When the highly anticipated television show “The Empress of China” was abruptly pulled from Chinese airwaves just days after its premiere on Dec. 21, many speculated that the reason might have had less to do with technical problems, as the show’s producers claimed on its official microblog account, than with one aspect of the show that was, well, impossible to miss: the plunging necklines and tightly squeezed bosoms.
That speculation was confirmed on Thursday evening when the show, a palace drama set in the Tang dynasty (A.D. 618-907) and featuring the actress Fan Bingbing, who also had roles in the Hollywood films “X-Men: Days of Future Past” and “Iron Man 3”, resumed. Although the story line appeared to have been unaltered, it was clear that the show’s aesthetic had undergone a major transformation. The ample chests that once filled television screens were suddenly nowhere to be seen.
The online reaction among the show’s loyal fans has been nothing short of outrage.
“I really hate SAPPRFT!” wrote one user on Sina Weibo, referring to the State Administration of Press, Publication, Radio, Film and Television, China’s top broadcast regulator. “The show was so beautiful! It’s the Tang dynasty — the characters are supposed to have plump bosoms! Now you’ve cut it so all that’s left is a big head. Thumbs down.”

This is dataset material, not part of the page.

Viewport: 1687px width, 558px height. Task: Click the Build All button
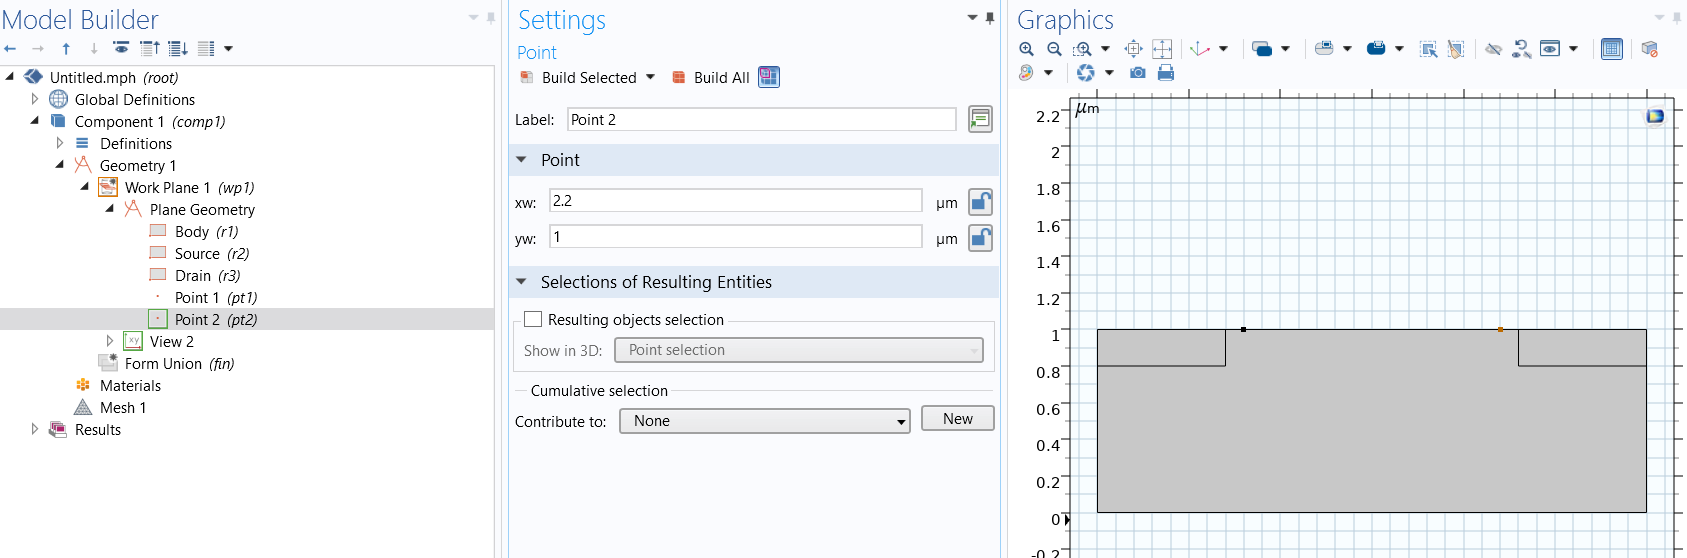[x=711, y=78]
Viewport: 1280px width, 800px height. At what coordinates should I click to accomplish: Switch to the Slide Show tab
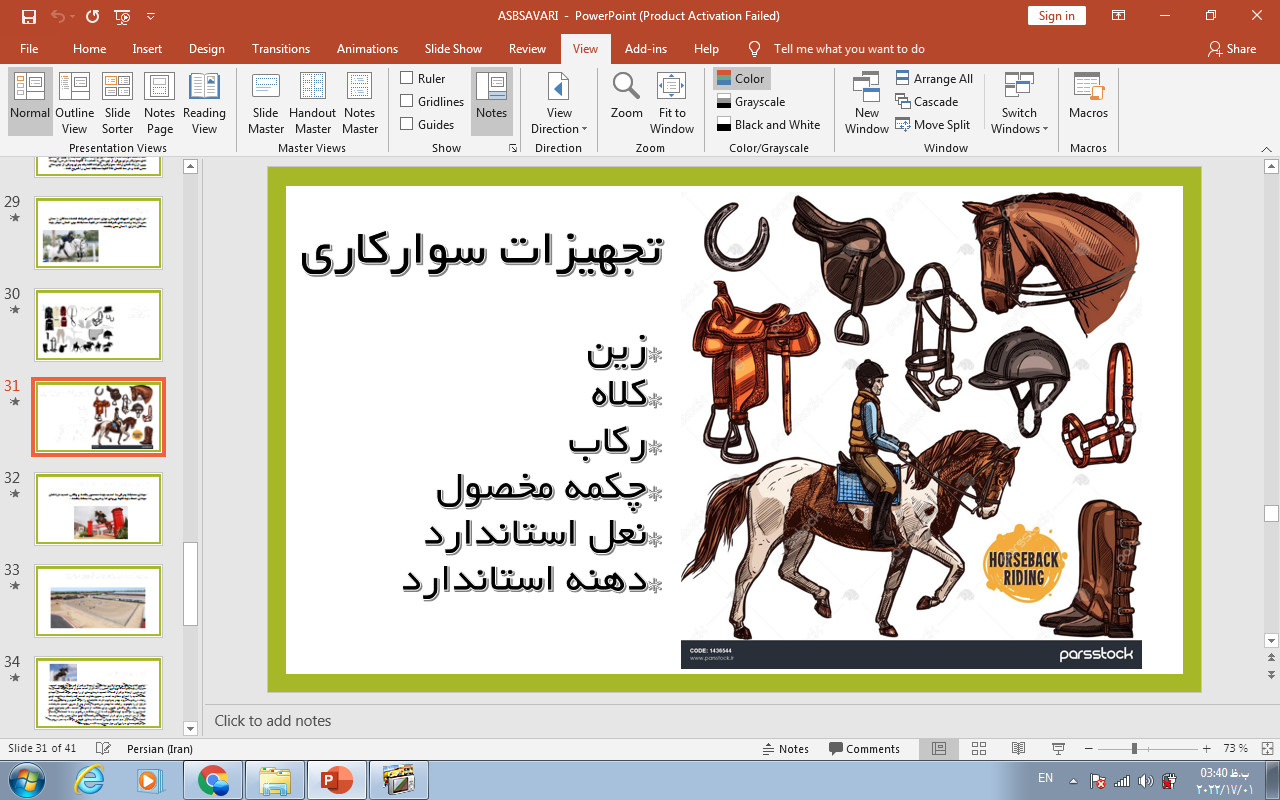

Another user wrote: “I really had no idea that 21st-century people could be this conservative. They’re not even as open-minded as people from the Tang dynasty one millennium ago.”
Revealing décolletage is only the latest target to come into the cross hairs of China’s entertainment censors. In the past, the regulator cracked down on television shows that depicted time travel (thought to “lack positive thoughts and meaning”), adultery and one-night stands, and, most recently, wordplay and puns, which are thought to be “contradictory in spirit to the continuation and enhancement of outstanding traditional Chinese culture,” according to regulators.
Nor is it the first time that the authorities have stepped in to disrupt the screening of a television show or film. Minutes after the midnight premiere of “Django Unchained” in 2013, the Quentin Tarantino film was suddenly pulled from theaters, ostensibly because of objections to graphic scenes involving nudity and bloodshed that censors had apparently overlooked earlier. And, just last month, the premiere of the Chinese director Jiang Wen’s new film, “Gone With the Bullets,” was postponed at the last minute, also for reasons that are thought to be related to racy scenes.